Task material

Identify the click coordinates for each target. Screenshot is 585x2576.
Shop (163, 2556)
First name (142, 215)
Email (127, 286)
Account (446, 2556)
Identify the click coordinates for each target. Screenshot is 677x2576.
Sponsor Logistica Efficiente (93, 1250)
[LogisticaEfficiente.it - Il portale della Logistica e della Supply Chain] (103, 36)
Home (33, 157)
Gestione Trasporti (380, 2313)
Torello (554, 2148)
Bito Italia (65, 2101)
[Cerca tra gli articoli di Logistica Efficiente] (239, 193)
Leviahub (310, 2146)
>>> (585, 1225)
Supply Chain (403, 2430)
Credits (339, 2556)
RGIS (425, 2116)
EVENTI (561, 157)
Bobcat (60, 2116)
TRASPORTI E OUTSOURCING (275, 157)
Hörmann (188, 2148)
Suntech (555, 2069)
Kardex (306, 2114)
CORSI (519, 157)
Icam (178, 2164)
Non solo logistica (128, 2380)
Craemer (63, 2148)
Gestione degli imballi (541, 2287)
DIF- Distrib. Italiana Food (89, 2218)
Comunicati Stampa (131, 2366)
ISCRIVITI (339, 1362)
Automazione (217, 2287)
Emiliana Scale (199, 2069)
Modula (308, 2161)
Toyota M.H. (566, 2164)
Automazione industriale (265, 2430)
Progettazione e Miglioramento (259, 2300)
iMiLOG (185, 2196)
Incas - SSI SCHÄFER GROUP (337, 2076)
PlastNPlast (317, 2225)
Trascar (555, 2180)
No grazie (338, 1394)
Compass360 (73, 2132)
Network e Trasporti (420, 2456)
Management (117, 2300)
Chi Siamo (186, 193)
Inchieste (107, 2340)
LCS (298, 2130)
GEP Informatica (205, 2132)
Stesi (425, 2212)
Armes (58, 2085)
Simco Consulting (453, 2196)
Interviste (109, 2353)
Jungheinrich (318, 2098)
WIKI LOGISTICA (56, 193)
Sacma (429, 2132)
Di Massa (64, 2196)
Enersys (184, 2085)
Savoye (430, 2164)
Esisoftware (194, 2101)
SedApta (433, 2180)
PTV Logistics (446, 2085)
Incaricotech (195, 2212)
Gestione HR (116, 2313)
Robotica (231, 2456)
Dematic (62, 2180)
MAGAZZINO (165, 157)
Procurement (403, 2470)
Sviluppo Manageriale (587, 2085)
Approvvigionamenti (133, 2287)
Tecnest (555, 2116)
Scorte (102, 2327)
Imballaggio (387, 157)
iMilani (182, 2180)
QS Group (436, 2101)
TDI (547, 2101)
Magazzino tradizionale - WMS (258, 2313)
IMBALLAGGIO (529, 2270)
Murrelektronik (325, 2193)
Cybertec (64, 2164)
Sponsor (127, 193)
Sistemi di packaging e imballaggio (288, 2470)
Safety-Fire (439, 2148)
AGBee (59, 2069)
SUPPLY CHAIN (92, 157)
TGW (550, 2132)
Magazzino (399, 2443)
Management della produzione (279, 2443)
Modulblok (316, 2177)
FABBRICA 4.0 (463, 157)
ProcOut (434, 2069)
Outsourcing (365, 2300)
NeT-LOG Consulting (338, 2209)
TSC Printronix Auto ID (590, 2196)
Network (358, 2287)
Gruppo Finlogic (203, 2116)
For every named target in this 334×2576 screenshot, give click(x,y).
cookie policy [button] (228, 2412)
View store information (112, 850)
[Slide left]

Problem to work on
Please state how many lines in the entries above include the string "Automazione", and write only that number.

Response to this exercise
2